Star Entertainment received a termination notice from its Queen’s Wharf joint venture partners on Monday. Far East Consortium and Chow Tai Fook Enterprises sent the notice that becomes effective July 7.
The three companies formed a joint venture for the multibillion-dollar Brisbane development. Star owned 50% while the other two partners split the remainder.
Star announced plans to exit the venture in March. The company agreed to sell its stake for AU$53 million to its partners.
Bally’s Corp is currently acquiring Star Entertainment. Chairman Soo Kim previously opposed the Queen’s Wharf exit but the deal proceeded anyway.
The original deal set an April 30 deadline for long-form documentation. Star didn’t meet this requirement, though the company didn’t announce the missed deadline independently.
The information was buried in Star’s general meeting notice from late May. After the deadline lapsed, all parties gained the option to exit the agreement.

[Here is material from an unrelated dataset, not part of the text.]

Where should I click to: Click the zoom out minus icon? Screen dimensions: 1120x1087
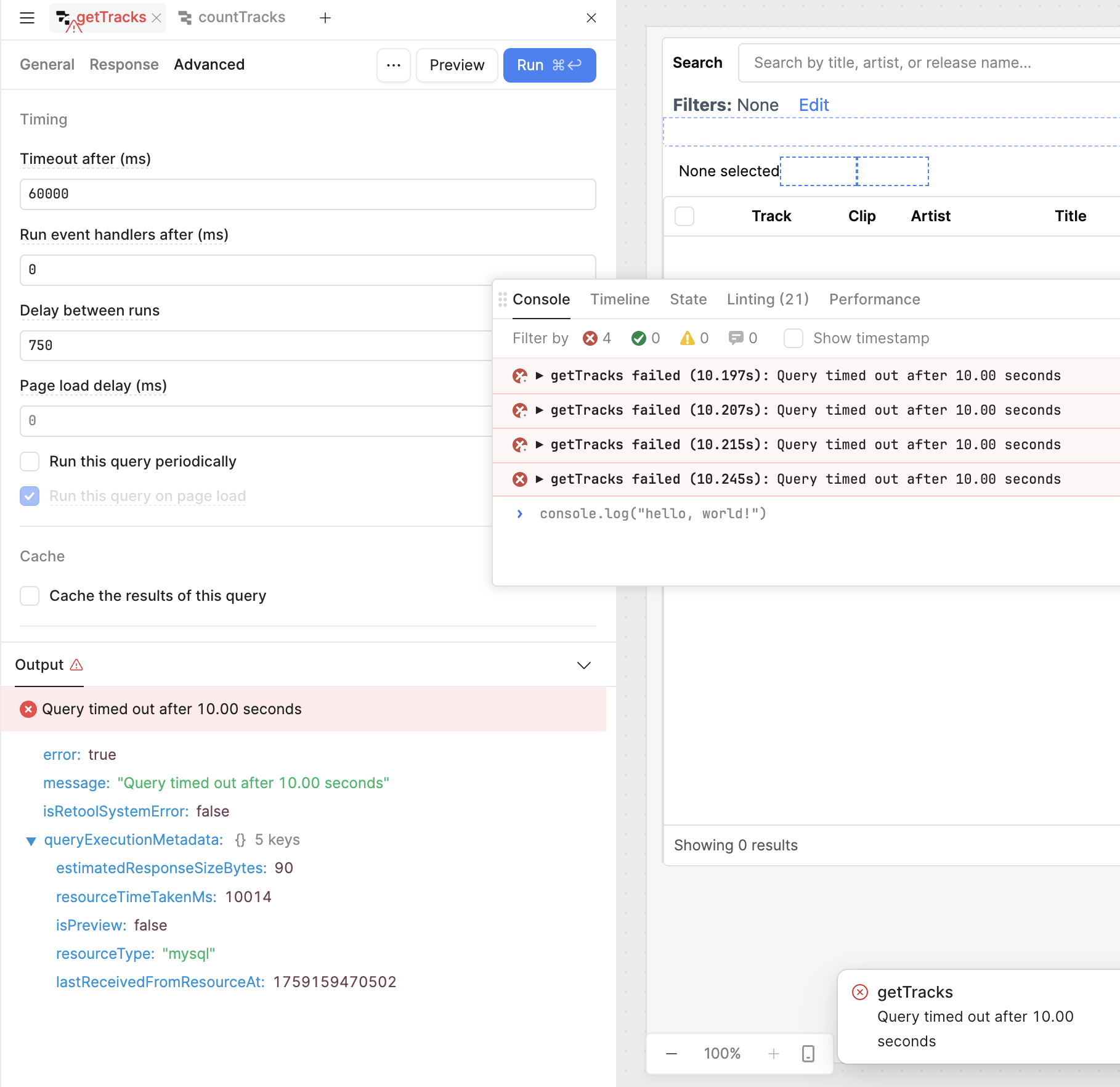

Star’s financial troubles drove the original exit decision. The company needed to escape hundreds of millions in equity and debt commitments tied to the development.
Queen’s Wharf only opened last August. But Star’s regulatory problems created cash flow issues that made the exit necessary.
Star must repay AU$10 million to the joint venture partners within 30 days. The payment gets split equally between Far East Consortium and Chow Tai Fook.
If Star doesn’t make the payment on time, it forfeits its stake in a Star Gold Coast hotel tower. The partners also won’t make a separate AU$8 million payment to Star.
Star says it remains willing to continue negotiations. But Far East Consortium’s statement contained no similar language about ongoing talks.
The company’s statement focused on restoring all parties to their pre-deal positions.
Star faces multiple regulatory challenges beyond this deal. AUSTRAC is seeking AU$400 million in penalties for anti-money laundering violations.
The company’s Sydney and Gold Coast casino licenses are suspended. Both properties operate under state-appointed management.
Star’s attorney told regulators the company can only afford a AU$100 million fine. He said that amount represents “all the money that we have and reasonably anticipate being able to borrow.”
Bally’s completed its takeover of Star on June 25. Kim told reporters that Star’s three casinos “work together” and management matters more than ownership structure.
But keeping Queen’s Wharf might actually help the new owners. The development represents long-term value despite Star’s current cash needs.
Last week, Star Entertainment received shareholder approval for a AU$300 million capital injection that was targeted at safeguarding the company’s stability in the midst of growing financial uncertainty. The approval was granted on 25 June at the general meeting.